Tuesday, November 23, 2004

With Sugar on Top: "Don't forget what happened to the man who suddenly got everything he always wanted ... He lived happily ever after."

That quote is from Willy Wonka and the Chocolate Factory. But some conservatives are a little wary of fairy tales. Evan Coyne Maloney and The New York Post are worried that unchecked Republican power could produce the same arrogance and corruption that led to the government revolution we saw in 1994, only this time in reverse.

We've already seen it with Republicans tossing aside ethics rules. Tom DeLay could have lambasted Ronnie Earle and his political tactics while temporarily giving up his leadership position in the House, were he to be indicted, out of principle. Now it seems unlikely that DeLay will even be indicted, but the Republicans have already made it loud and clear that principle yields to power.

The Bush administration is famous for rewarding loyalty ahead of competence. And because of the loyalty oaths Bush's advisors must adhere to, there is little debate and discussion when it comes to major decisions.
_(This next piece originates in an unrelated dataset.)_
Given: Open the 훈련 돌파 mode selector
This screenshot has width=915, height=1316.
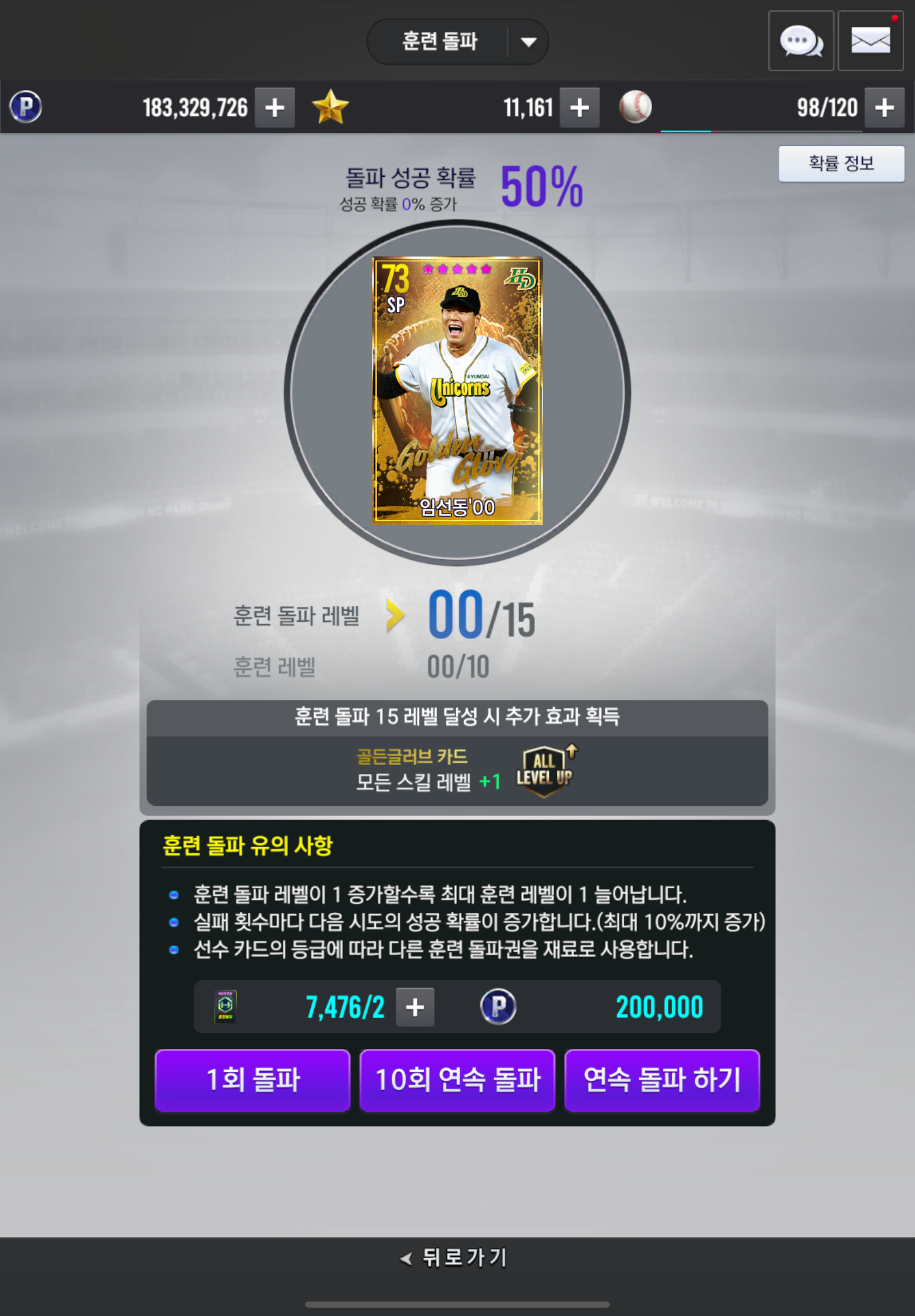Looking at the screenshot, I should click(x=458, y=42).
That's why military officers in Iraq are still waiting for more troops.

The problem is, power corrupts. That's just a fact of governance and humanity. Generally, the tug-o-war of power in a democratic society prevents corruption from getting out of hand. But every so often, power goes unchecked, and corruption grows like a flesh-eating bacterial infection -- as we saw with the Nixon administration and the Democrats' 50-year monopoly over Congress.

That's why it's all the more important for the Democratic Party to get their act together. Either the Republicans are going to screw up or something bad is going to happen that the public will blame on the Republicans. If the face of the Democratic Party is still the anti-war Left, then that faction could get be unduly promoted, or the public will continue to reject them, leaving the corruption in the Republican Party to continue to fester unimpeded.